In an article entitled “The Experience Of Opening An Apple Product,” Anthony Kay has this week delved deep into the experience behind Apple’s product packaging and how it ultimately makes the user feel upon opening a product contained within it.
We already know that Apple takes unboxing seriously — This was confirmed with Adam Lashinsky’s profiling of the company back in January of this year. In his book ‘Inside Apple: How America’s Most Admired — and Secretive — Company Really Works,’ the Fortune columnist noted that the firm has a ‘whole room’ within its Cupertino headquarters inside which it is thought Apple executives dedicate their time to testing out all the different packaging possibilities for the company’s many products.
The trouble is, not many companies out there have grasped the fact that most people would rather buy into an ‘experience’ than a physical product.

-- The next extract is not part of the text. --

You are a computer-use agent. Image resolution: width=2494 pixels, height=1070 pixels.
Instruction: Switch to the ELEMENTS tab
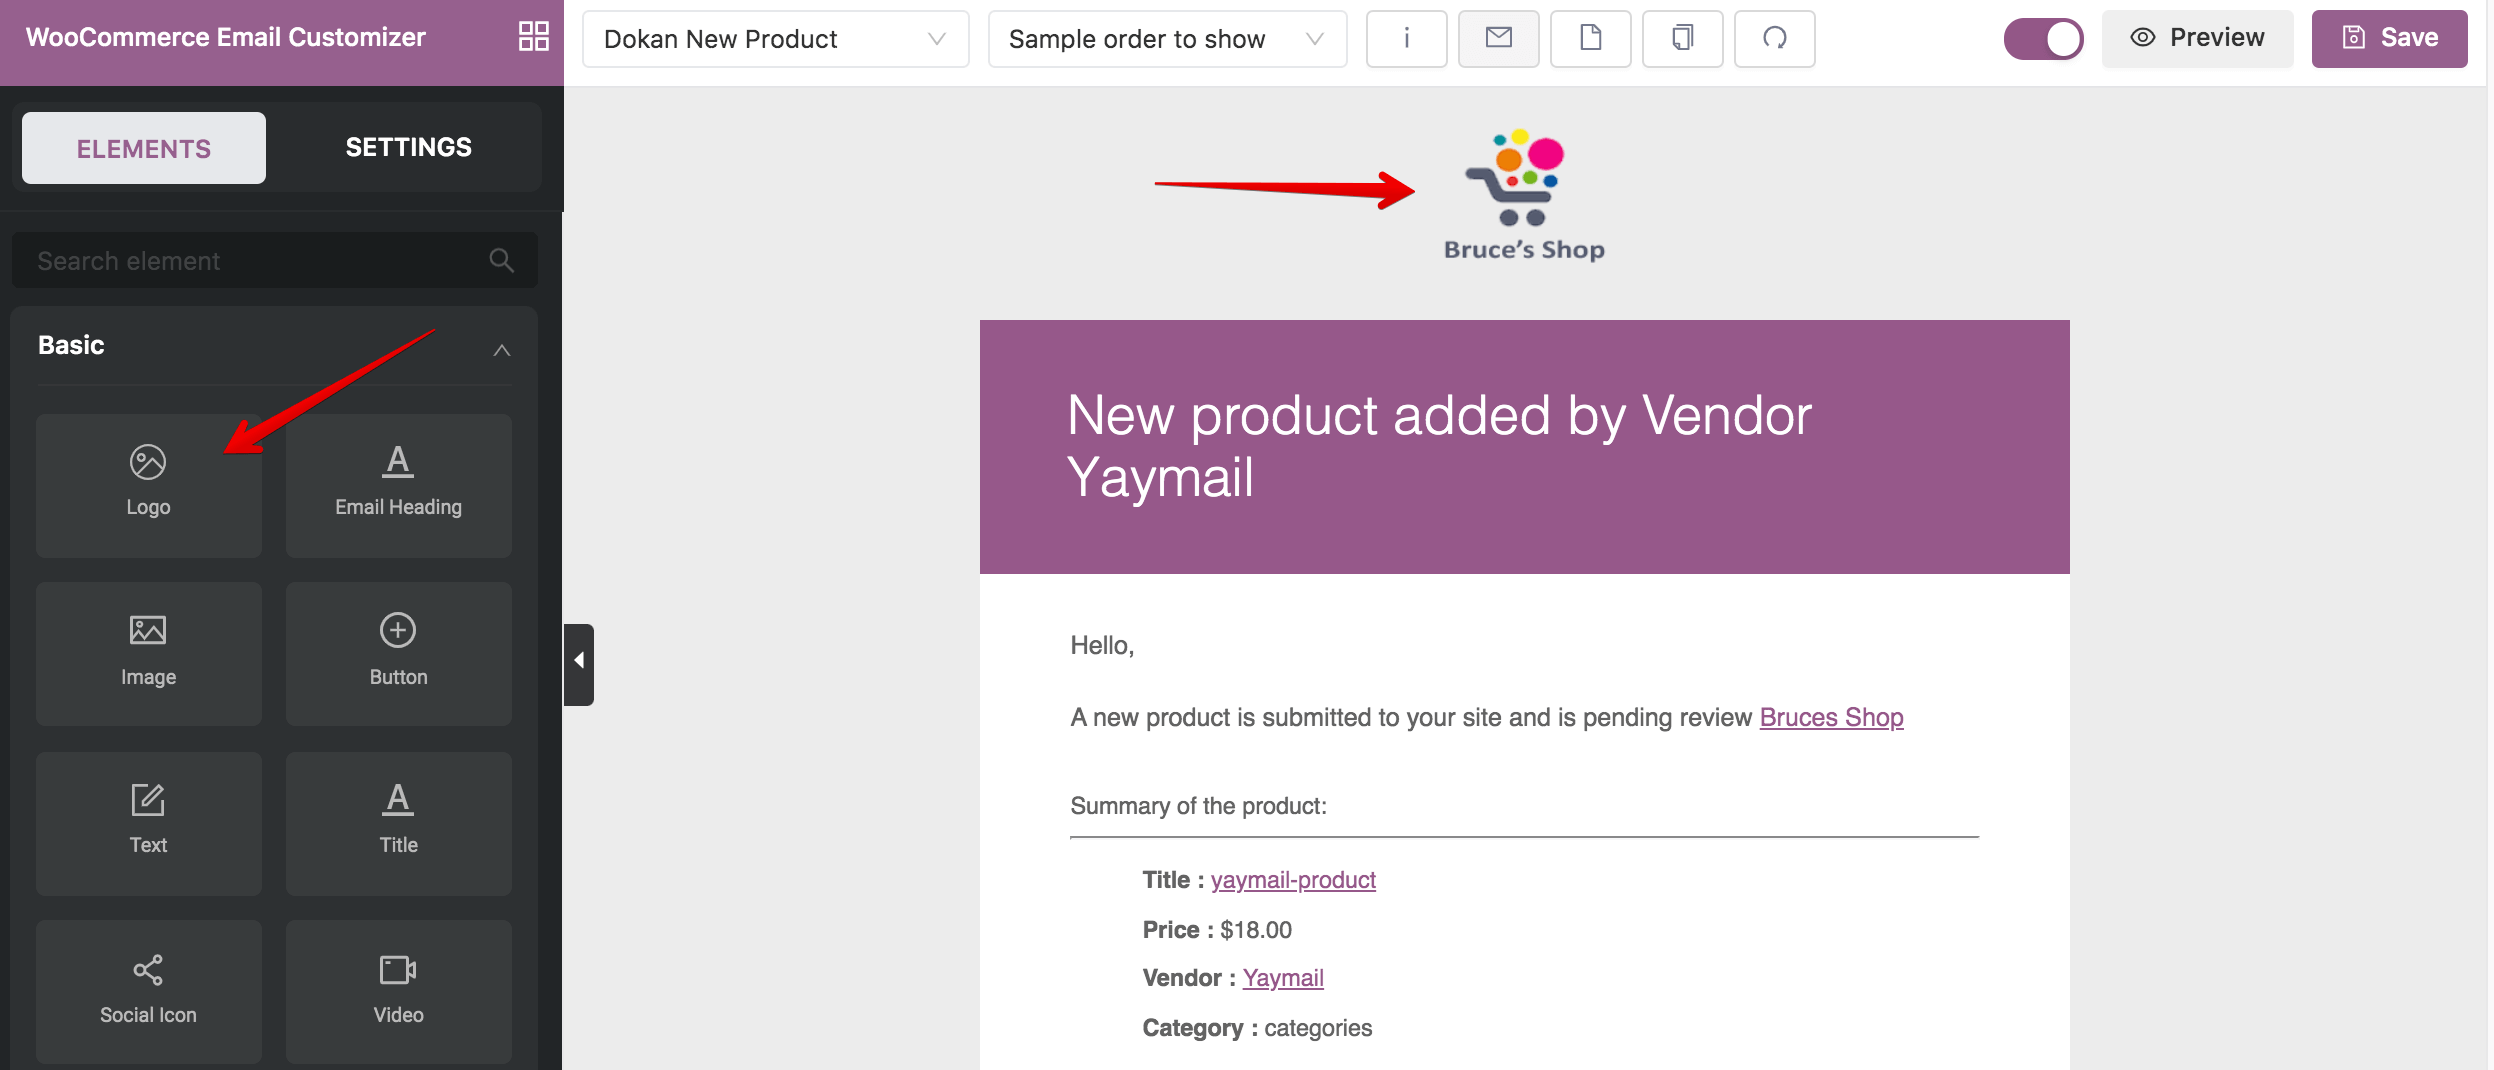tap(144, 148)
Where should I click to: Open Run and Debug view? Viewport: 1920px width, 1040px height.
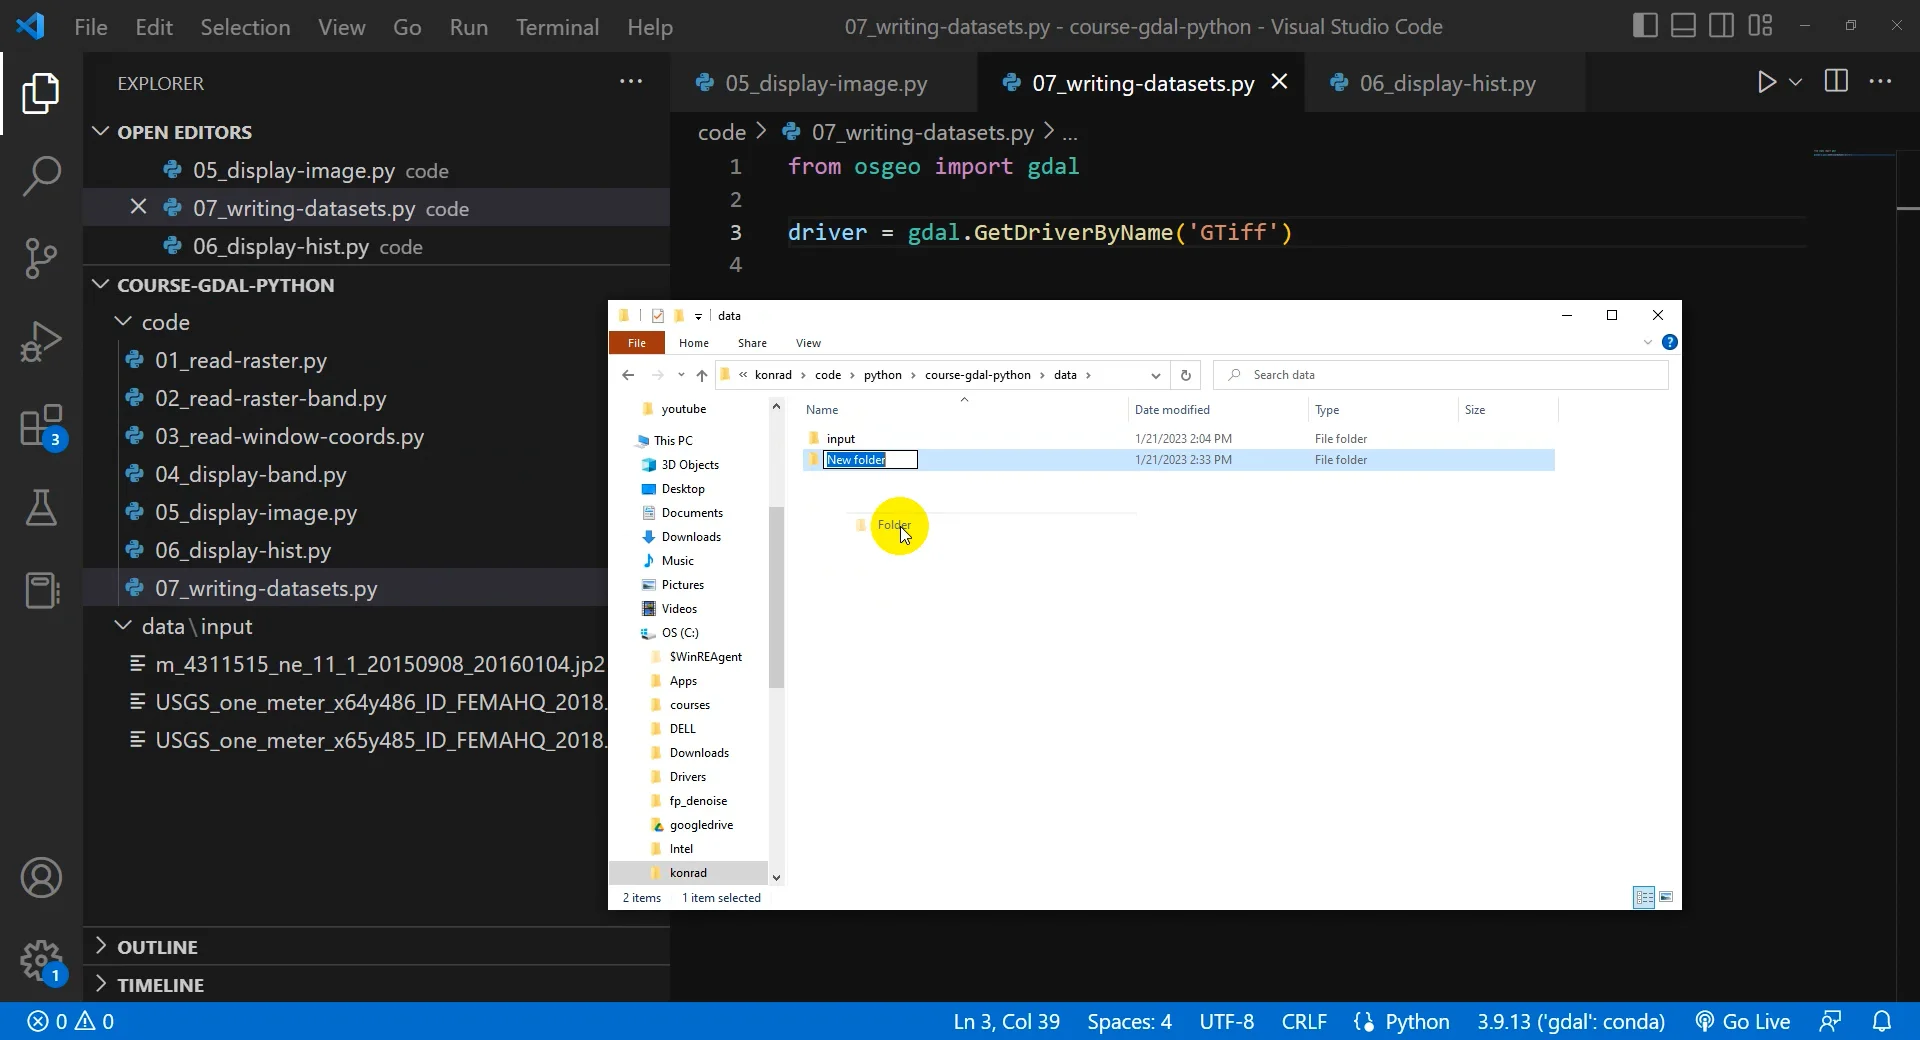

Noting that most of Apple’s current competitors “don’t seem to give much thought to how they package their products or the experience of opening them,” Kay highlights that with Apple, things are completely different. They “actually give a great deal of thought to the design of the box itself,” he notes.
“They think about what it looks like on the shelf, how it presents the contents to the purchaser, and what the experience will be like when you open it.”
“I still remember when I opened the iPod box for the first time. I was struck by how nicely it was presented. It wasn’t just wrapped in a plastic bag with a piece of tape holding it closed. There was no sea of twist ties securing the cables. Instead, it was almost as though it was a piece of art being presented for your inspection. It was obvious that somebody had given a great deal of thought to the very act of opening the box itself, seeing the product within, and how that reflected upon Apple.”
Kay is right. While it is sometimes debatable Apple’s products meet up with competitors which take advantage of more “open” options to provide customers with what they are ultimately looking for, there’s absolutely no getting away from the fact that Apple is the only company that can package its products in a way which not only makes the customer feel special, but also creates that all-important, “emotional” bond with its clever use of simplicity, repetitive marketing and pristine imagery depicting the products contained within.
It’s a packaging technique which no other company is yet to match – and it works. Flawlessly.